China’s premier urges pro-growth policies as economy falters.business and economy


Li Keqiang called on provinces to boost growth after consumption and output fell short of expectations.

China’s Premier Li Keqiang accounts for about 40% of the country’s economy after July data showed slower-than-expected growth in consumption and production due to Covid lockdowns and an ongoing property slump6 urged local authorities in three key provinces to step up measures to boost growth.

Li asked officials at the meeting to take the lead in boosting consumption and provide more financial support by issuing government bonds for investment, state broadcaster CCTV reported on Tuesday night. rice field. He also vowed to increase policy support “reasonably” to stabilize jobs and prices and ensure economic growth.

In a front-page article in the People’s Daily, the Communist Party’s flagship newspaper, Li said, “The economy and employment will be stable only when the main players in the market are stable.”

The meeting comes after Monday’s unexpected rate cut did little to assuage concerns over real estate and a Covid Zero-led slowdown. Economists have warned of a further slowdown in growth and called for more stimulus, including further cuts in policy rates and bank reserve requirements, as well as higher fiscal spending.

Lee acknowledged more-than-expected downward pressure from the Covid lockdown in the second quarter and called on local authorities to strike a balance between Covid control measures and the need to lift the economy. Only with can we solve all problems,” said Li.

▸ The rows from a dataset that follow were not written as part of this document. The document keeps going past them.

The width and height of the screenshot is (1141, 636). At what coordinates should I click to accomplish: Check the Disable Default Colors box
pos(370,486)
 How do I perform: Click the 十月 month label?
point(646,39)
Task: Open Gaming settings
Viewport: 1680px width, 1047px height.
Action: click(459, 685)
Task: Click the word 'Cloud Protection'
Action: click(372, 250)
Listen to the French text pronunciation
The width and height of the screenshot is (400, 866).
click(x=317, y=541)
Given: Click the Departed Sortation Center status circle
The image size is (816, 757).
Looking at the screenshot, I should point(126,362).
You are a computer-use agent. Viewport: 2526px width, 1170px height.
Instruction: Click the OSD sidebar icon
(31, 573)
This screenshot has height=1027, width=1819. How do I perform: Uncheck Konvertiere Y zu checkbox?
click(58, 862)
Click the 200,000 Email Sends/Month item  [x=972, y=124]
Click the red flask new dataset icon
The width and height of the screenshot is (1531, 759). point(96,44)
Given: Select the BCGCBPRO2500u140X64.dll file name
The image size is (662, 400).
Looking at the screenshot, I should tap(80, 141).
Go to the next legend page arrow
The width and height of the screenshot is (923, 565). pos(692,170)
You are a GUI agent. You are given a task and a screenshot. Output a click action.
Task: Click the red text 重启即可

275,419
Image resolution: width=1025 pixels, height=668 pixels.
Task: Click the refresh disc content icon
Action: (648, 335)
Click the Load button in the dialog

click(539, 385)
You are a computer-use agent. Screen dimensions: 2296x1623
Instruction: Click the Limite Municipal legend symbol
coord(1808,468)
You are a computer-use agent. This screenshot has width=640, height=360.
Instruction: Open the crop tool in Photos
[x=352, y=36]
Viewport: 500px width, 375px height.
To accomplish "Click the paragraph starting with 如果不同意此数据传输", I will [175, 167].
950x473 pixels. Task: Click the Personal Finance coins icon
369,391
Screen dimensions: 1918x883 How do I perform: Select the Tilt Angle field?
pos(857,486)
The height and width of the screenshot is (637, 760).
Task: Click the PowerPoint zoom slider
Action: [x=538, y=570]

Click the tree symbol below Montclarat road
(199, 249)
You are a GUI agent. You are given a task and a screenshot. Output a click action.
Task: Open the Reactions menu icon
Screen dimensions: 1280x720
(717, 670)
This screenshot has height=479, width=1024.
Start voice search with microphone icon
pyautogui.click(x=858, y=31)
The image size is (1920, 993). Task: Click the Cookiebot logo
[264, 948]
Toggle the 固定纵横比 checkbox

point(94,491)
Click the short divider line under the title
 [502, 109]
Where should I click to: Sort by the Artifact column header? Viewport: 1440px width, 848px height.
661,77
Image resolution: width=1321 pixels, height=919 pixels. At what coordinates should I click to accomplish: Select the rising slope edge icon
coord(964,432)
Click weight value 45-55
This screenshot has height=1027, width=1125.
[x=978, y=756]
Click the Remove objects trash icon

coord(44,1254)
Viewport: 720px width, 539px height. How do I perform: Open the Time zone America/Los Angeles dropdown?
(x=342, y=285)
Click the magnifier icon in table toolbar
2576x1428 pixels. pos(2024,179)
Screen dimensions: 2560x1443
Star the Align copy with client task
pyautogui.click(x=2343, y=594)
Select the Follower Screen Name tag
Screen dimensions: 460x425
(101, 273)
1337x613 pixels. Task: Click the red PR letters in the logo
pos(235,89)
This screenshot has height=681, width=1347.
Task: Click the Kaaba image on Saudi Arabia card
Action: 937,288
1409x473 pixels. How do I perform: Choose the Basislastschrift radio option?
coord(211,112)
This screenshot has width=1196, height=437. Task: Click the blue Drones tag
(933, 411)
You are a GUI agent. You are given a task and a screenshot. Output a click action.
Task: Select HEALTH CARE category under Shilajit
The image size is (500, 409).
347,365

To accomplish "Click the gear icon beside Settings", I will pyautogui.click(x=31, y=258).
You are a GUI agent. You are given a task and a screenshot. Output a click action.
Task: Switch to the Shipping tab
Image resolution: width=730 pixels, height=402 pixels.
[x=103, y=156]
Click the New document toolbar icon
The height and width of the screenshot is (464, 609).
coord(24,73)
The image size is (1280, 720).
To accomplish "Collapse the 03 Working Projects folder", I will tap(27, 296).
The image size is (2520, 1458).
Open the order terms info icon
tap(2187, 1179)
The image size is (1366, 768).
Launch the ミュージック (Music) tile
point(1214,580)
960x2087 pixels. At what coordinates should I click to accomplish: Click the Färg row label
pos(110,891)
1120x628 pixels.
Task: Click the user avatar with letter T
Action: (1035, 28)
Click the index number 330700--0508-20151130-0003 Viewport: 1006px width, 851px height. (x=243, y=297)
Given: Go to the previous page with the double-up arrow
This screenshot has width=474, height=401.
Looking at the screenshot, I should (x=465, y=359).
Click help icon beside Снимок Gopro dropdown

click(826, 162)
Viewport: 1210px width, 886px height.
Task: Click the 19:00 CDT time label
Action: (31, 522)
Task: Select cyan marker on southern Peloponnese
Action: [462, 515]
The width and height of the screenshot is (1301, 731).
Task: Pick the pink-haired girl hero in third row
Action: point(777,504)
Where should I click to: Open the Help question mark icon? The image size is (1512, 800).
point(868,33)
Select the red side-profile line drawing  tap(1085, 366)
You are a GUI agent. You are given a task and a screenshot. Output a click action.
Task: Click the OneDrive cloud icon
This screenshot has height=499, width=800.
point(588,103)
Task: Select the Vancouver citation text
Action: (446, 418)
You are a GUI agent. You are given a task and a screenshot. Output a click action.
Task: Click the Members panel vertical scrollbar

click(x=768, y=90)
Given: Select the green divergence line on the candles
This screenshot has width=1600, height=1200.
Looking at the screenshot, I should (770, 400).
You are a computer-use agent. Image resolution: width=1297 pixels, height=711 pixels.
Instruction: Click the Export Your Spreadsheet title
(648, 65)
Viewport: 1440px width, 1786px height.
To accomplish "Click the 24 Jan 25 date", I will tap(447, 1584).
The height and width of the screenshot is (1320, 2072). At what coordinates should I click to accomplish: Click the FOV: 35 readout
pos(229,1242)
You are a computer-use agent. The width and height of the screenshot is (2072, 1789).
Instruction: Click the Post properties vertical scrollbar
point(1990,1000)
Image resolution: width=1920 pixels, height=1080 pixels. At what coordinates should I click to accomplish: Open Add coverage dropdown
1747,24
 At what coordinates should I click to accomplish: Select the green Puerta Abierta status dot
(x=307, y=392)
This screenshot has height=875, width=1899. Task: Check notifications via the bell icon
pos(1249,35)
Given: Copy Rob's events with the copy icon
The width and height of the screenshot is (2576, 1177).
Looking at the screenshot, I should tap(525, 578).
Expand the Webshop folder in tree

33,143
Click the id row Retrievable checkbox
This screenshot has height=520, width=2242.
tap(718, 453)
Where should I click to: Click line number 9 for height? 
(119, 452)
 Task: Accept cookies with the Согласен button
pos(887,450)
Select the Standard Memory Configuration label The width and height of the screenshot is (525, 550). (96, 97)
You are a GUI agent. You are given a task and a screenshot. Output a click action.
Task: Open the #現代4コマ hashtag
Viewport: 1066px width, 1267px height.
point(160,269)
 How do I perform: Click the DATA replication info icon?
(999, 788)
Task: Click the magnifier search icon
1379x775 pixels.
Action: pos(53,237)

Suggesting that China may rely on issuing more local bonds to revitalize the economy, Li said, “the outstanding balance of local special bonds has not reached the debt limit,” and the country ” We should activate the debt ceiling in accordance with the law,” he said. People’s Daily report.

Based on government budgets, local governments could issue an estimated 1.5 trillion yuan ($221 billion) of additional debt and bonds this year to support infrastructure spending. Politburo meeting. The deal could be approved in August, according to some analysts.

China’s 10-year government bond yield rose for the first time this week, rising one basis point to 2.64% from its lowest level in more than two years.

Lee urged local governments to accelerate the construction of projects with sound fundamentals in the third quarter to boost investment, and urged officials to expand domestic consumption of big-ticket items such as cars, He called for support for housing demand.

He also stressed the importance of opening up the domestic market to foreign investors, stating that the six major provinces of Guangdong, Jiangsu, Zhejiang, Henan, Sichuan and Shandong will contribute to the country’s overall foreign trade and foreign investment. I pointed out that it’s close to 60%.

“Opening up is the only way to make the most of the two markets and resources and improve international competitiveness,” Li said.

Li’s appearance suggests that the national leader has completed an annual two-week policy rollback at the Beidaihe resort.